When it comes to apocalyptic fare, for every 50 films like Armageddon and Resident Evil, for every meteor and viral outbreak, for every heroic act and wandering last man on Earth we get something unique – something you might not even initially associate with the popular (usually FX-heavy) Hollywood offerings.
The end of days gets a romantic twist in this Friday’s Seeking a Friend for the End of the Word starring Steve Carell and Keira Knightley, about two folks who find love at the most unfortunate of junctures: weeks before an asteroid slams into Terra Firma. So with that, we’re going to run through some past (successful) ways the apocalypse has been approached that doesn’t conform to the norm.
When we think the end of the world, we think the end of mankind – it’s synonymous. Upon hearing an alien race is about to nuke the planet, nobody cries out “oh, god it’s curtains for the platypus!” Humans are inherently self-preserving and always think number one (as a species) when the shit hits the fan.

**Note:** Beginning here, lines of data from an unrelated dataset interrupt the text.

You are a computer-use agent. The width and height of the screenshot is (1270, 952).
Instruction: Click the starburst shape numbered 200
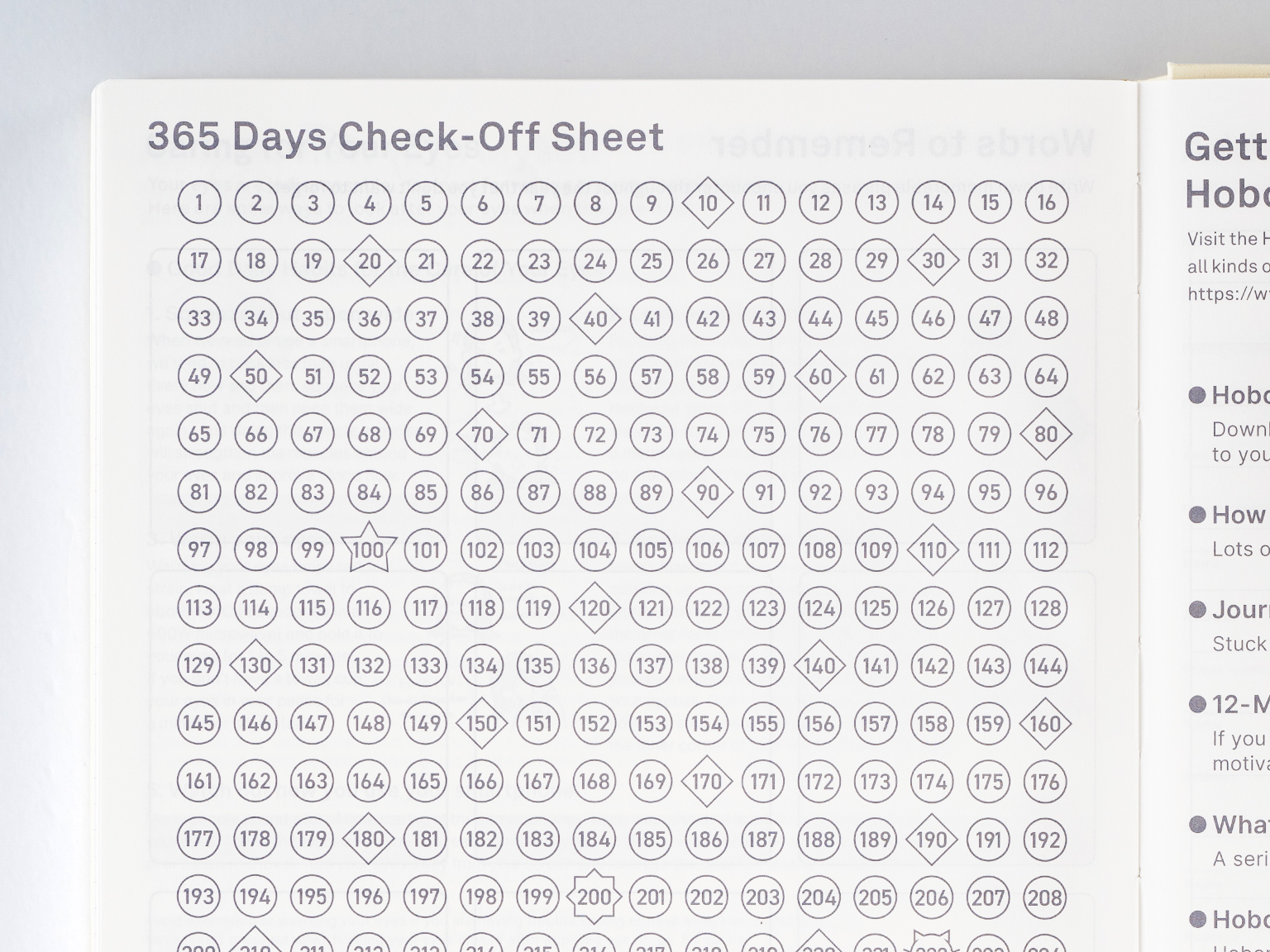(x=594, y=897)
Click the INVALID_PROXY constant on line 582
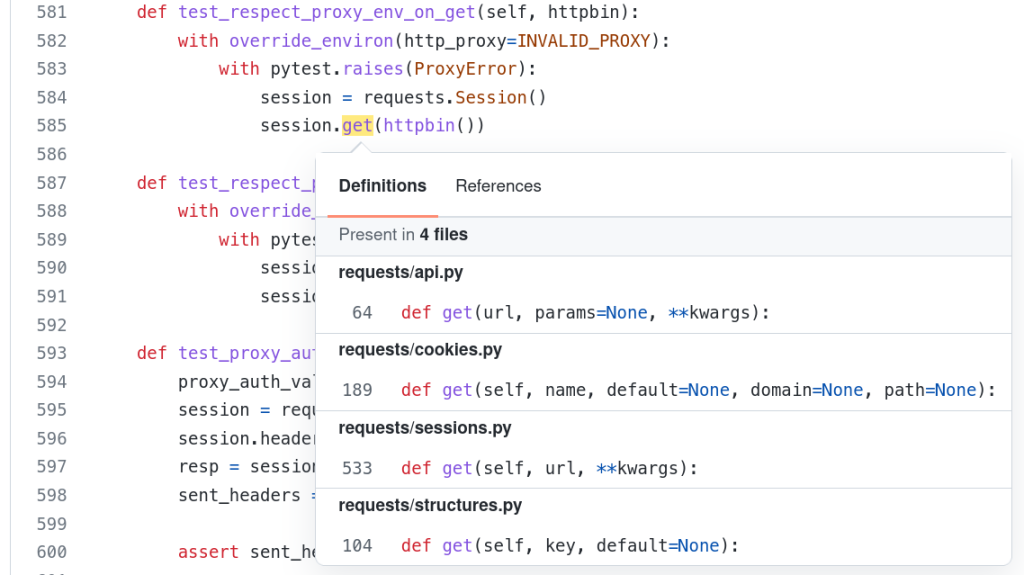This screenshot has width=1024, height=575. (x=583, y=41)
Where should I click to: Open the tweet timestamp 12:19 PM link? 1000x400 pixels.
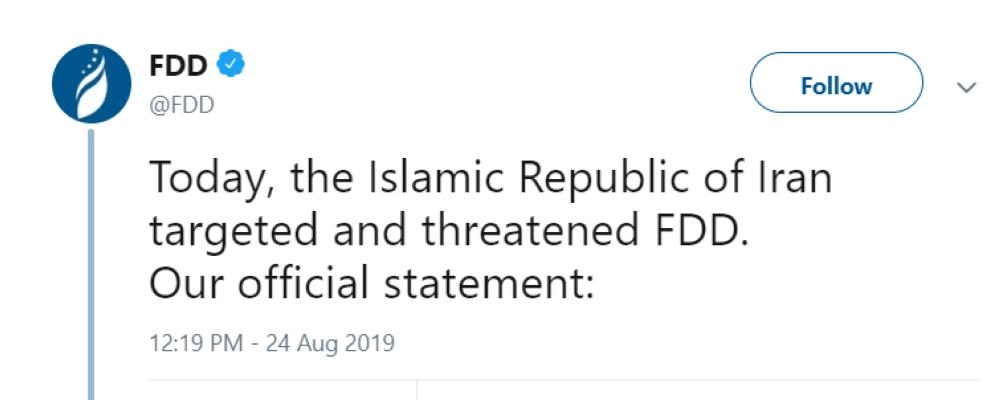pos(196,343)
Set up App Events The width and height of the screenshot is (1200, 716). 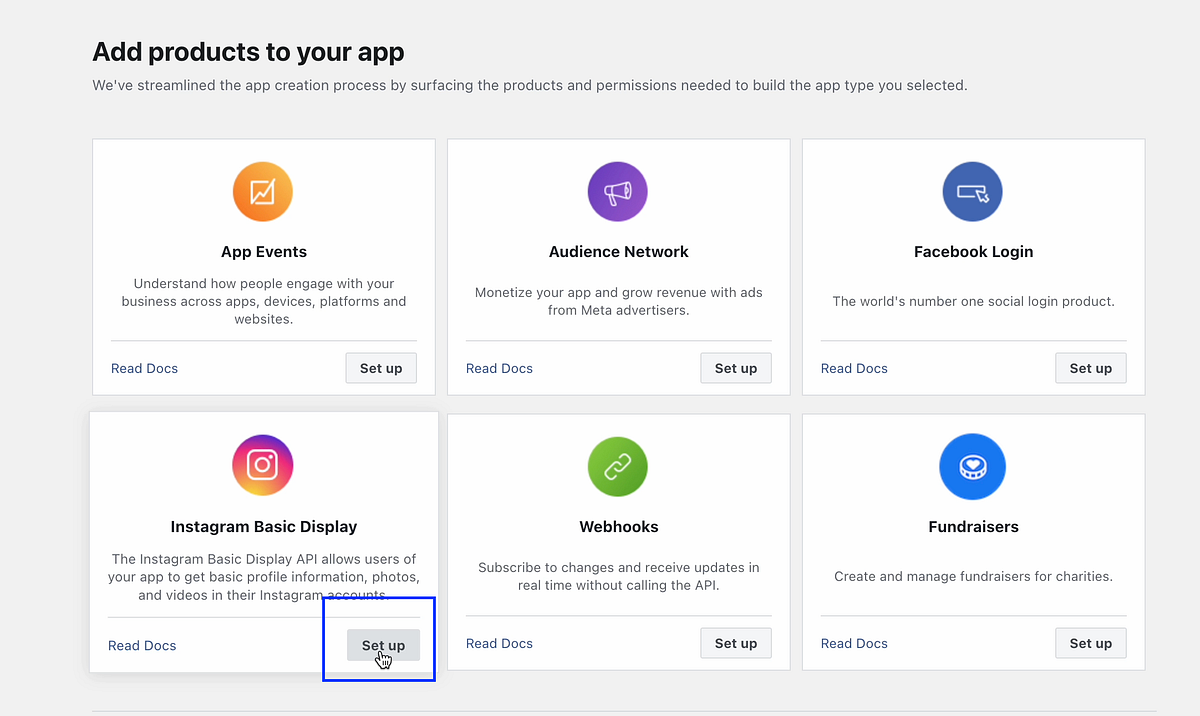[x=380, y=368]
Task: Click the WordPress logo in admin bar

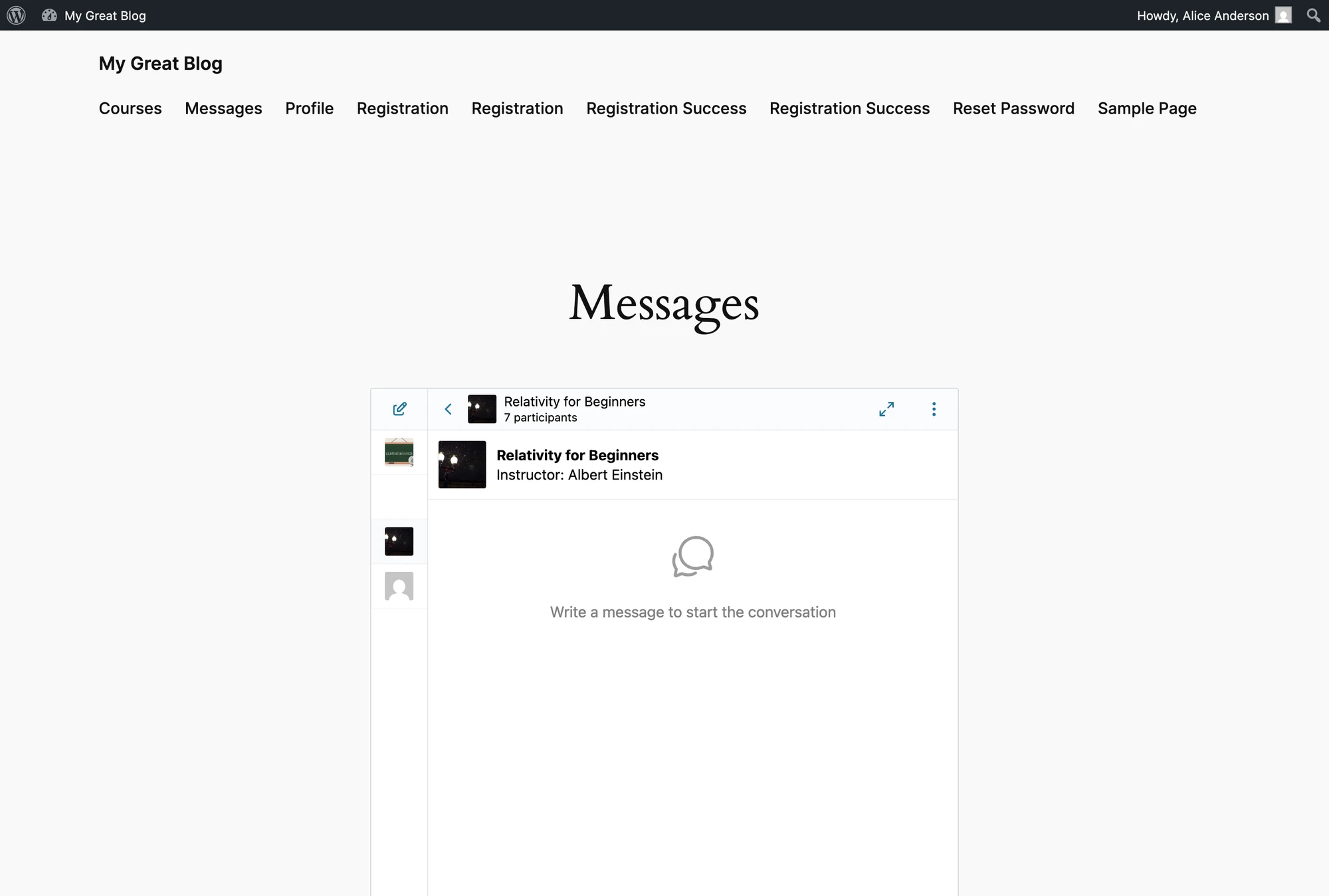Action: [x=16, y=15]
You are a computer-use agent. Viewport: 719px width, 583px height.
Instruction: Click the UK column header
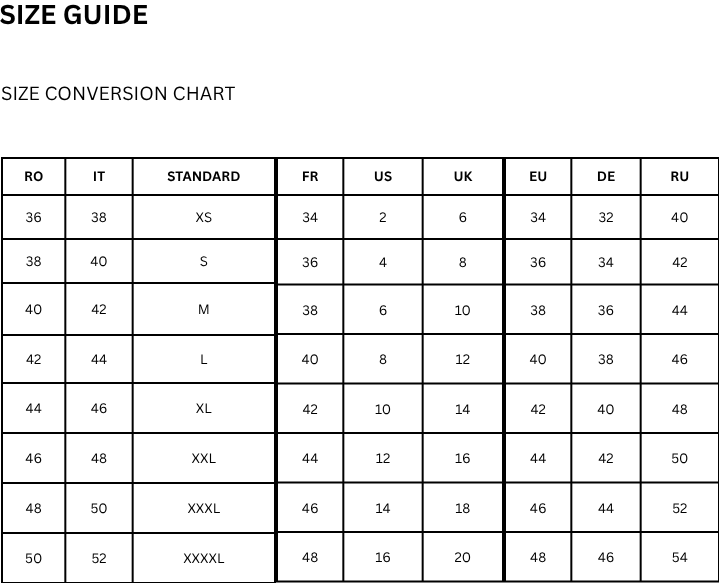point(463,176)
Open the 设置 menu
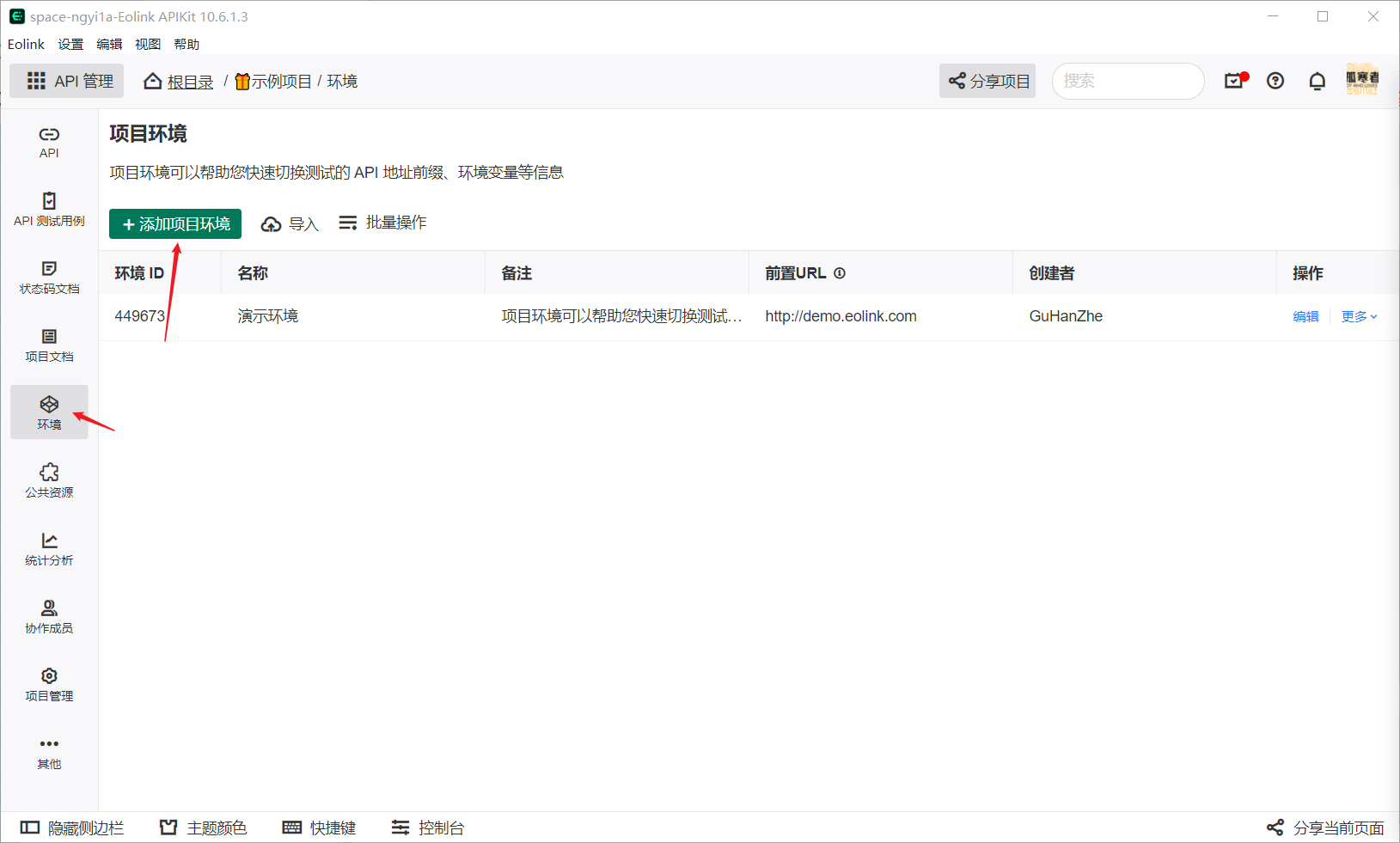The image size is (1400, 843). 70,44
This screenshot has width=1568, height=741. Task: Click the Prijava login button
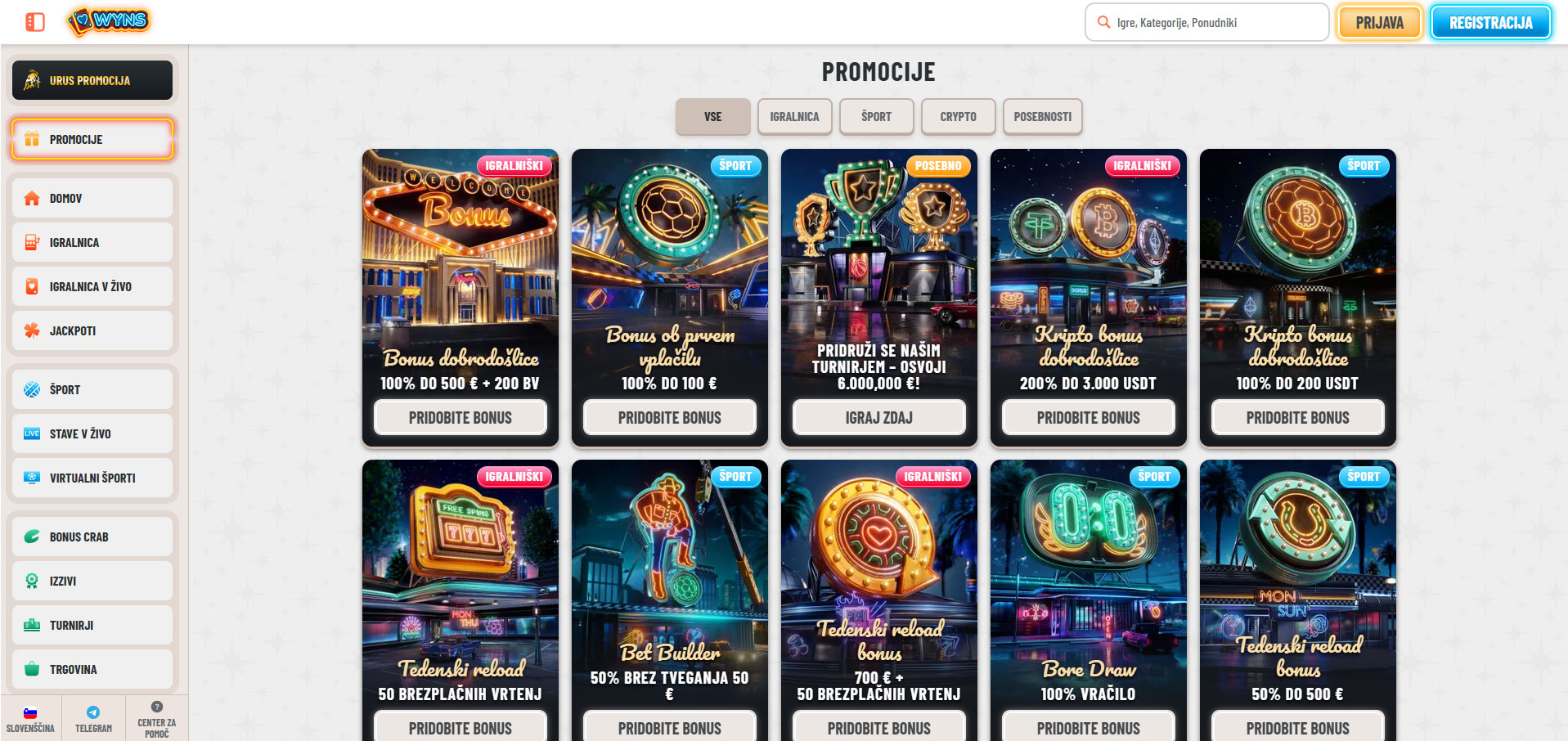1379,23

So let me pose a question and be sure to answer quickly (and truthfully) in your mind: do you consider Antz to be an apocalypse film? Of course not, but let’s consider the following: this colony of arthropods exists as an intricate society, an isolated universe that has no bearing on the global ant population. So at the climax, when the “lake” floods into the ant hill, threatening to kill all its inhabitants and wipe that subterranean universe from history, how can this not be viewed as an apocalyptic event?
Similarly, we can draw parallels from the eradication of a specific race to that doomsday. Take Apocalypto for instance. Even though the name says it all off the start, the arrival of the Spanish at the end marks the beginning of the end for the Mayans. Toss in prophecy, gods and the general tone and it very much feels like a film of the apocalyptic variety.
We also sometimes get films that despite being traditional in their setup go about things in very different ways. Earlier this year, The Cabin in the Woods bludgeoned us with our own conventions and twisted our conception of how the end of mankind should be handled. Also, zombie films (though a full genre on their own) are a definite subset of the post-apocalypse figurehead and recently have changed things up to keep things fresh, be it through aesthetics of the “creatures,” or how they came to be, etc.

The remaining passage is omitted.